I need to be able to extract some text within a PDF extract…
Below is the sample text:
The quick brown fox jumped over the lazy dog
ABC 02 1234 1234567 00 Y N N N 38 2468 1234567 00
ABC 02 1234 1234567 01 Y Y N N 38 2468 1234567 02
ABC 02 1234 1234567 03 N N Y N 38 2468 1234567 04
Additional Comments (if any)
In the above sample text, I want to be able to get the 3 lines that have the characters ‘ABC’ on it.
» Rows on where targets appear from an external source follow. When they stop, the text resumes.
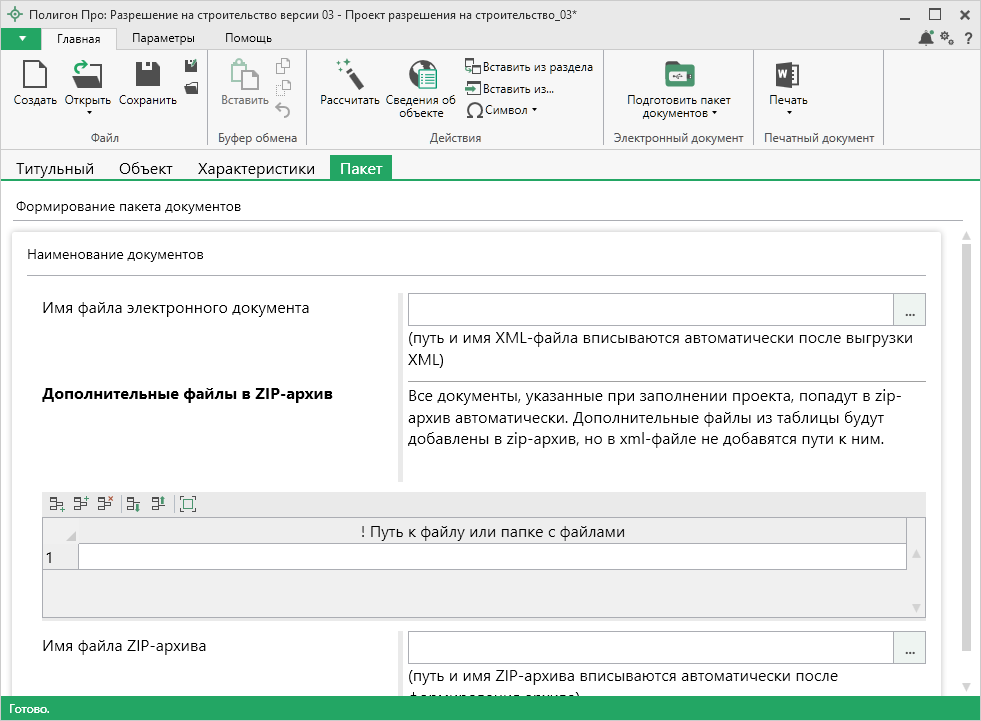Open settings gears icon in title area

[x=947, y=38]
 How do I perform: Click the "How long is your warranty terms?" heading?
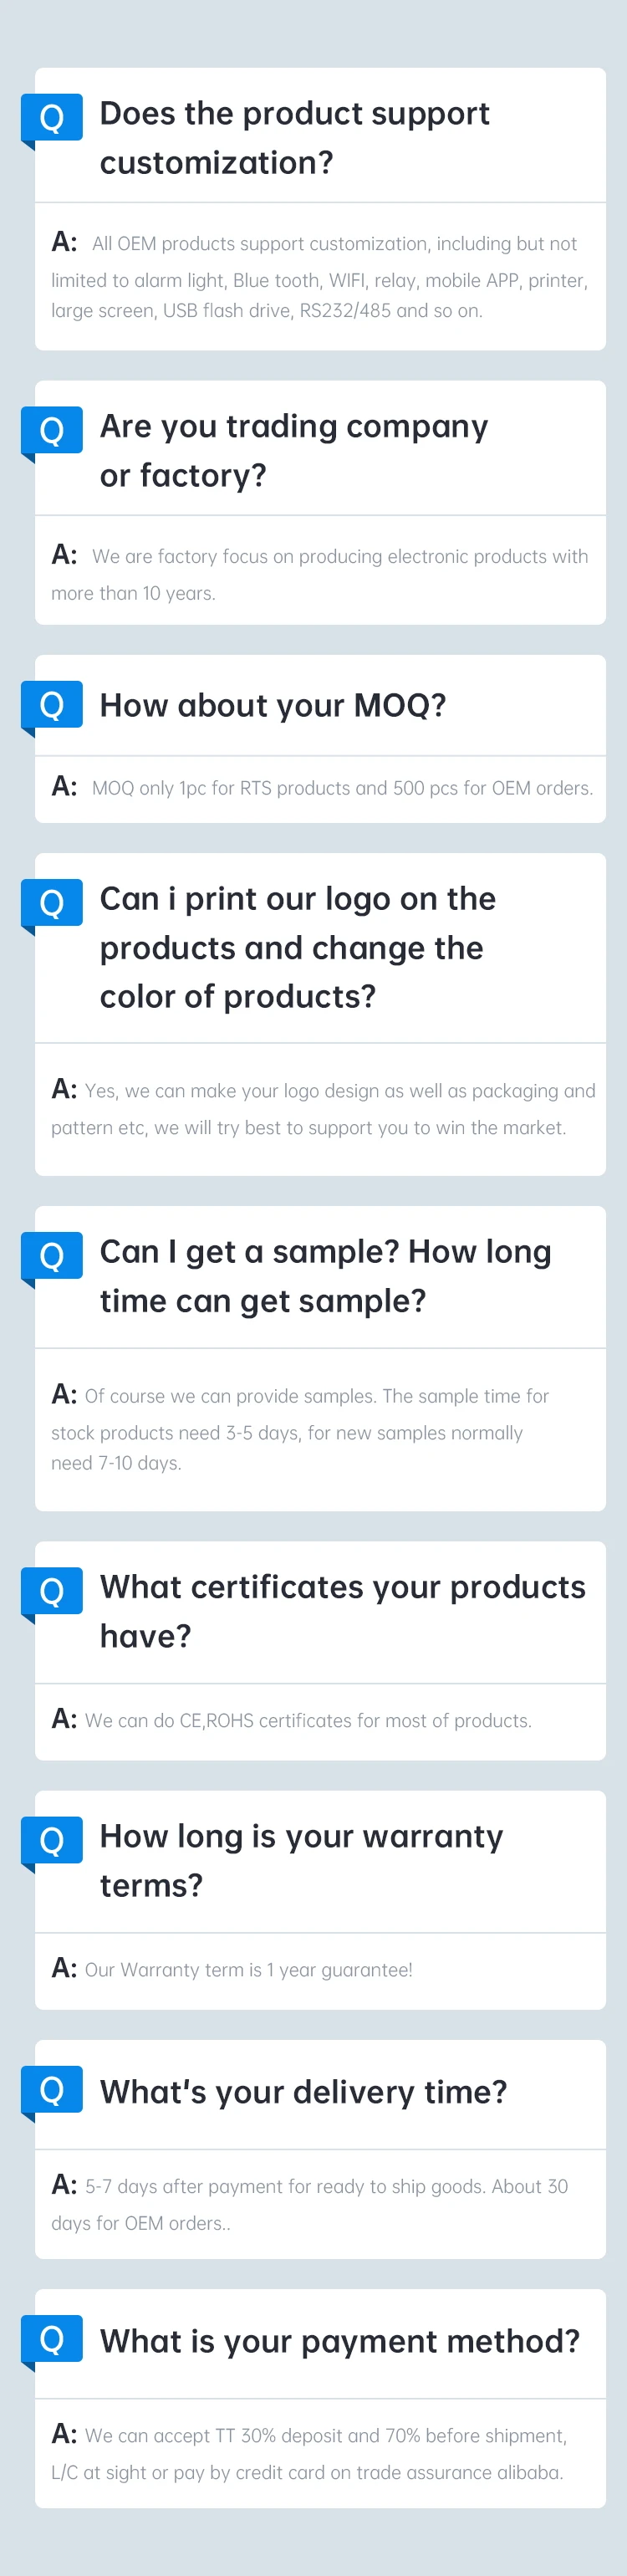(x=301, y=1860)
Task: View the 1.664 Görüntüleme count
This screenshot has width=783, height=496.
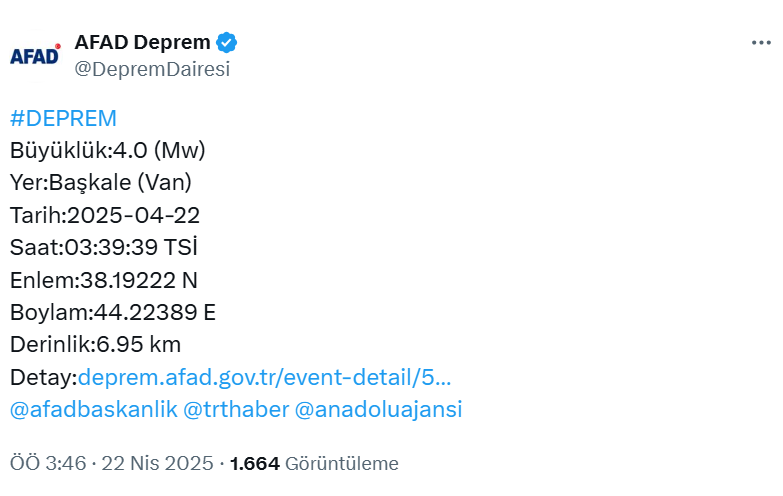Action: click(x=314, y=464)
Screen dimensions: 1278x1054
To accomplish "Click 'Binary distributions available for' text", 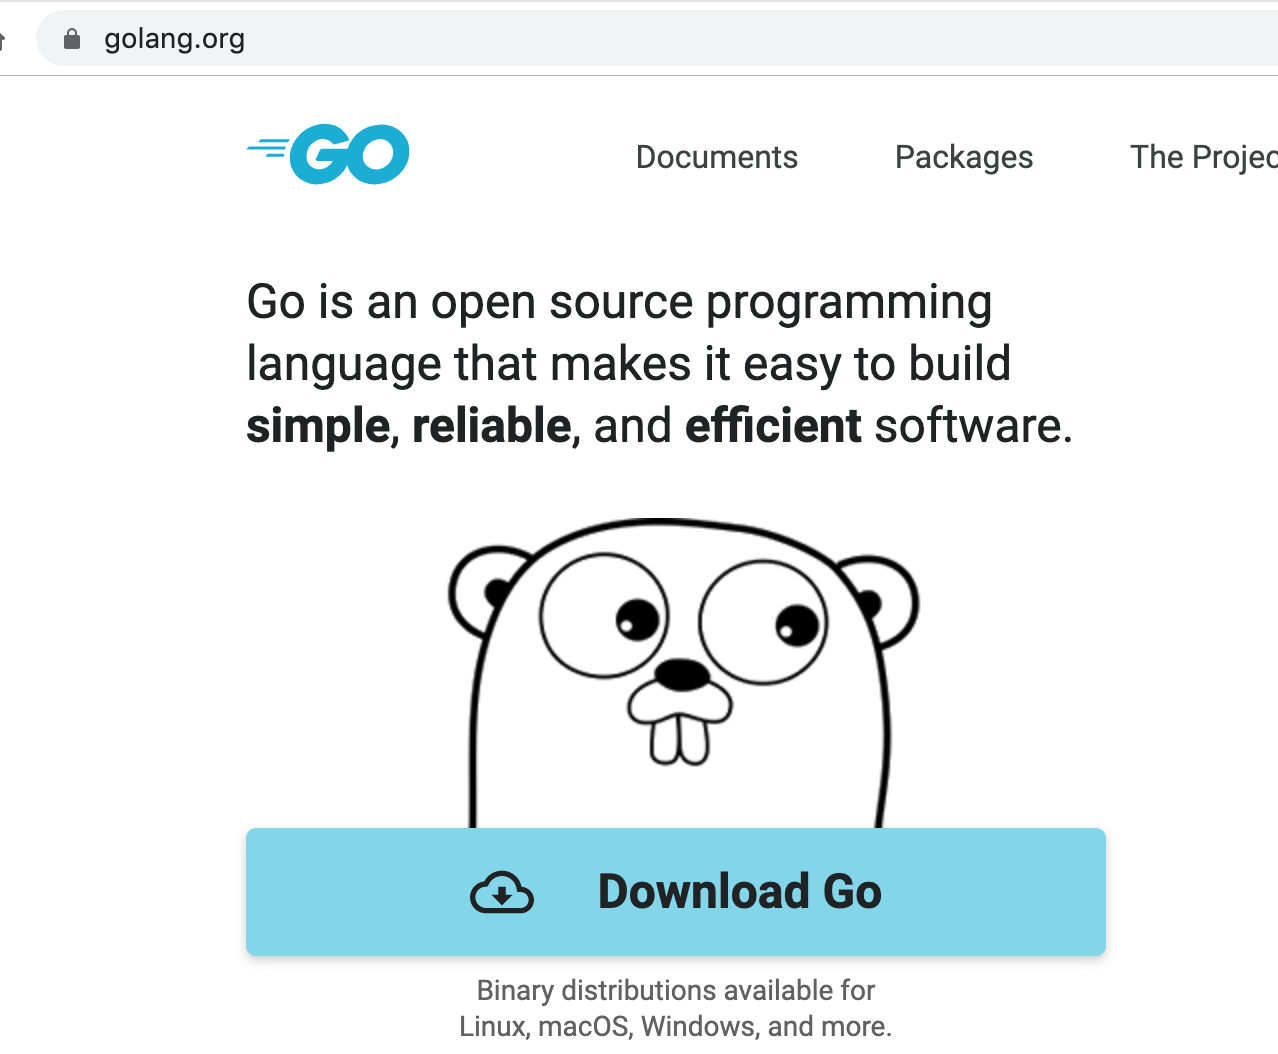I will 676,990.
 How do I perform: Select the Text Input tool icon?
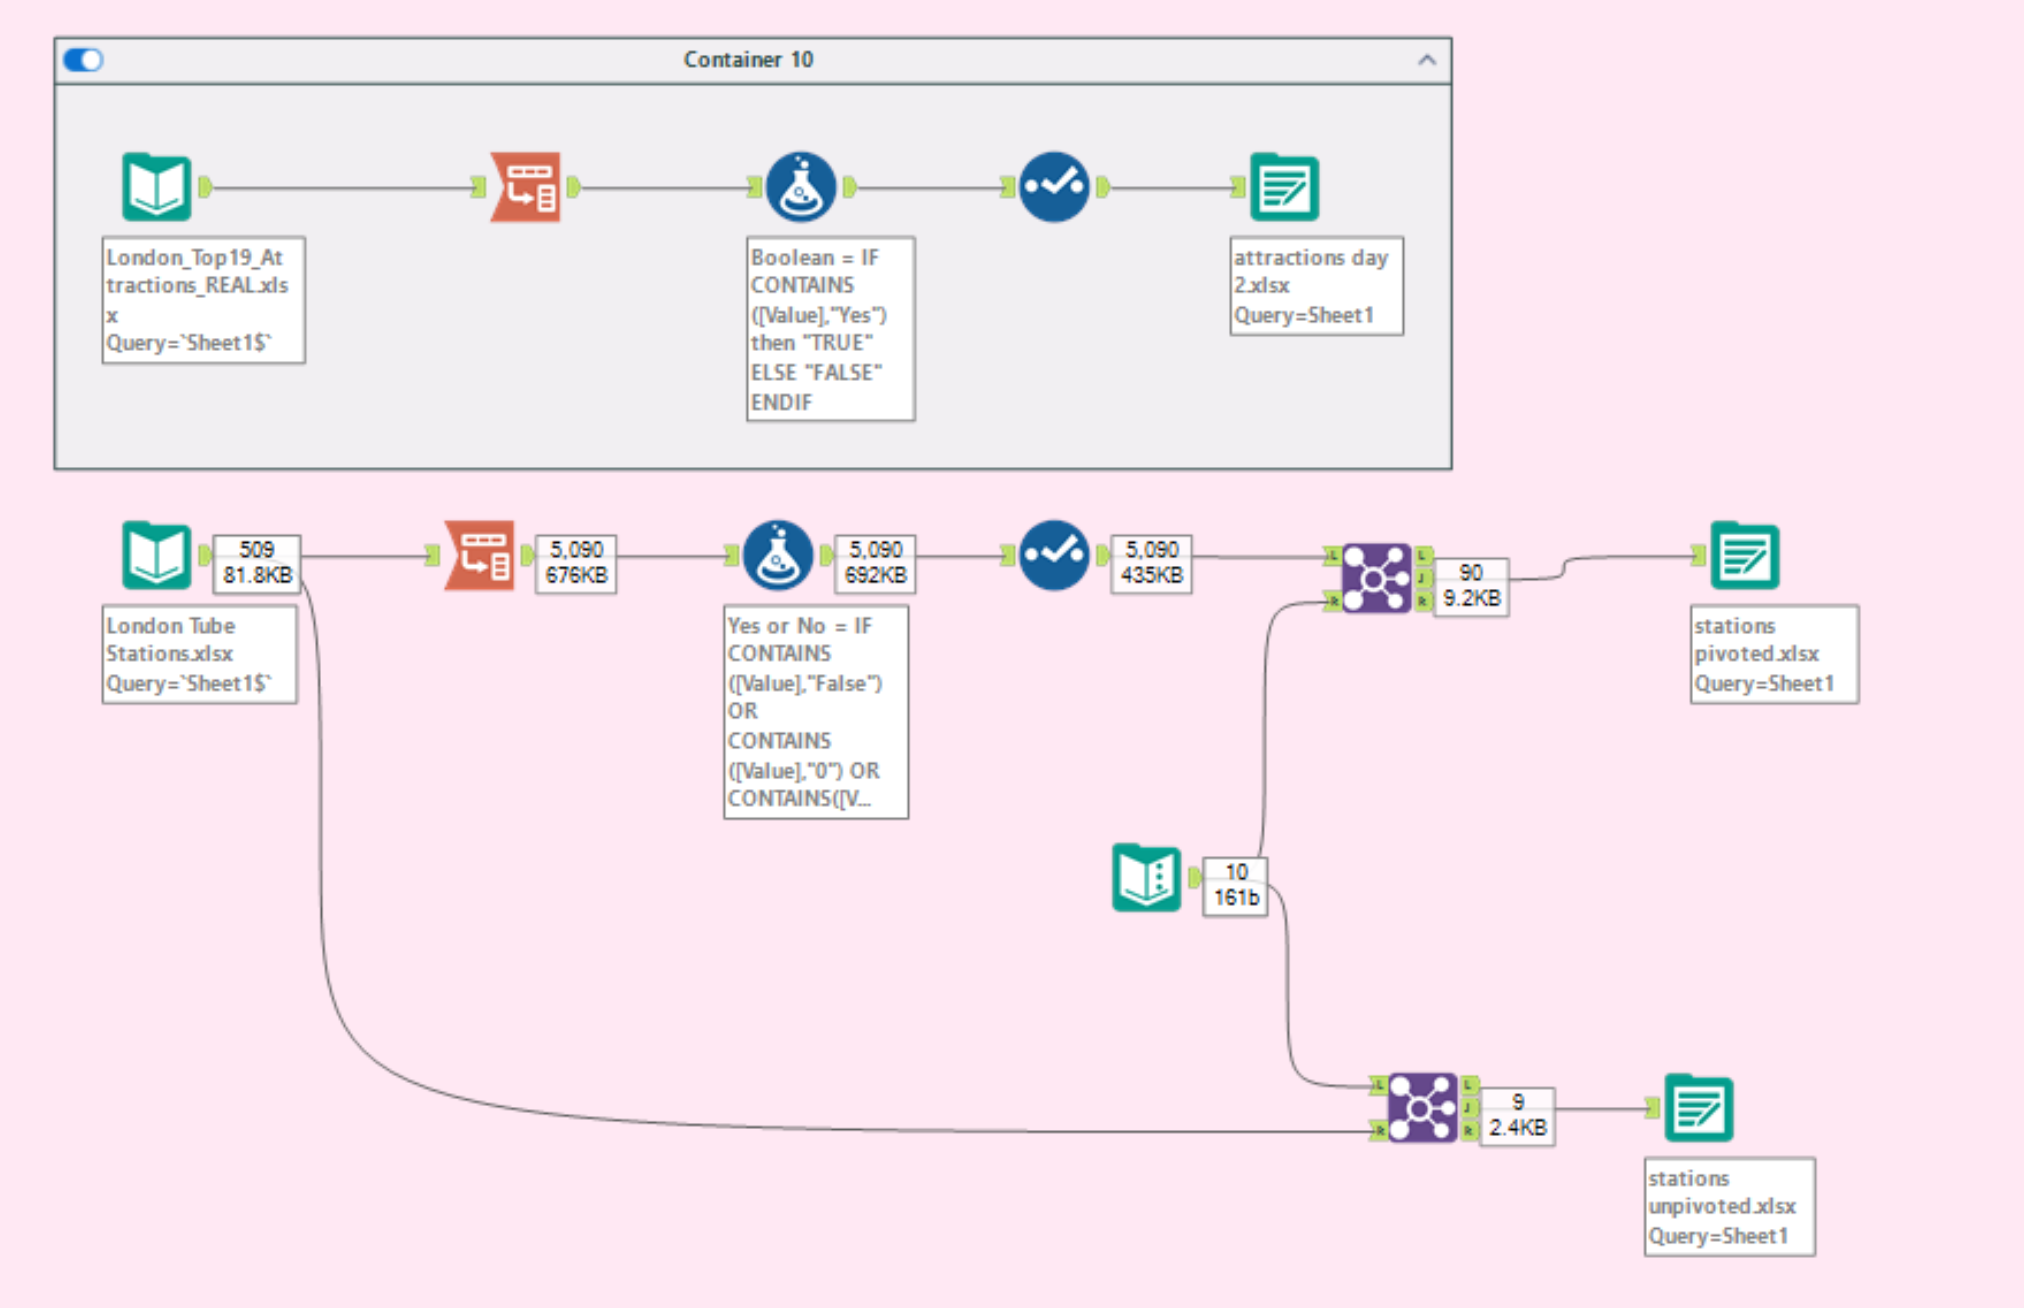point(1146,878)
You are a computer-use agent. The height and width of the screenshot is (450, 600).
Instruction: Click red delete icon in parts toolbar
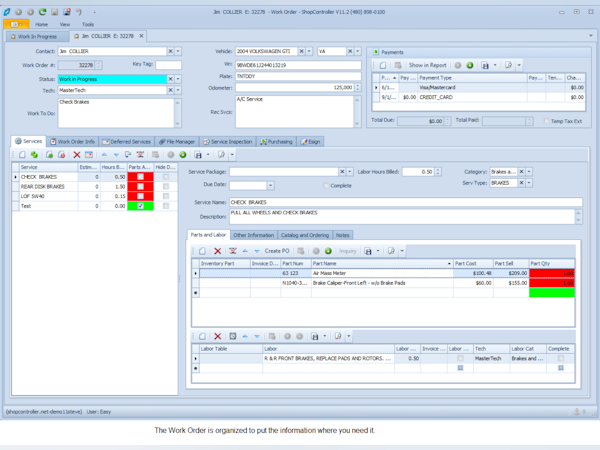(x=217, y=251)
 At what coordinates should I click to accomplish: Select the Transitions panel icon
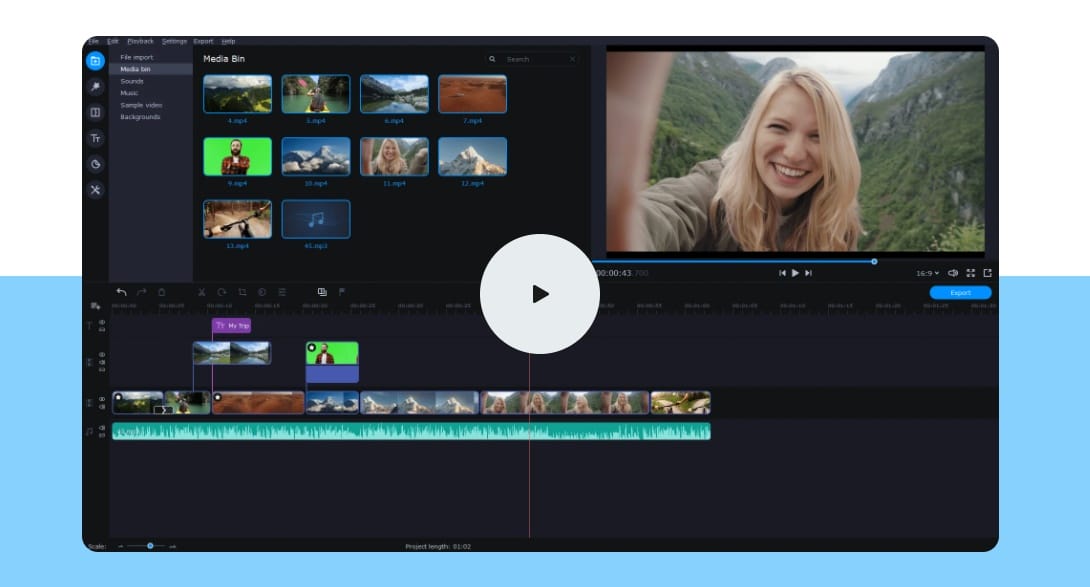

From those lines I want to be able to further extract text so that the line will be further subdivided to the following:
Text ABC will be saved as 1 group
Text where it begins with 02 will be saved as 1 group
Y - 1 group
N - 1 group
N - 1 group
Y - 1 group
Text where it begins with 38 will be saved as 1 group
How do I bundle up the numbers after ABC, e.g. ‘02 1234 1234567 00’ together? Same with the last set of numbers, e.g. ‘38 2468 1234567 00’?
Also - in my extract I noticed that the second number is not in the correct number. So instead of ABC 02 1234 1234567 01 it appears as ABC 021234 1234567 01.
@redanime94 , Do we have pattern for each of the group that you want to extract ?
For Example, After ABC, there will be only a 2 Digit number, after the 2 digit number there will be a 4 Digit Number, and so on.
So if we do know the exact characteristics/definite pattern for the groups to be extracted, then we may be able to separate them from a mixed group else it wouldn’t be possible.
The pattern can be random as the input will be coming from a scanned document converted to a PDF. I was actually able to get it but it’s a not a straightforward solution. I needed to use regex to extract those lines that I need then used Substring to get those details within those line of text.
So it’s all sorted for me. Thanks for the initial suggestion, I was able to achieve my goal.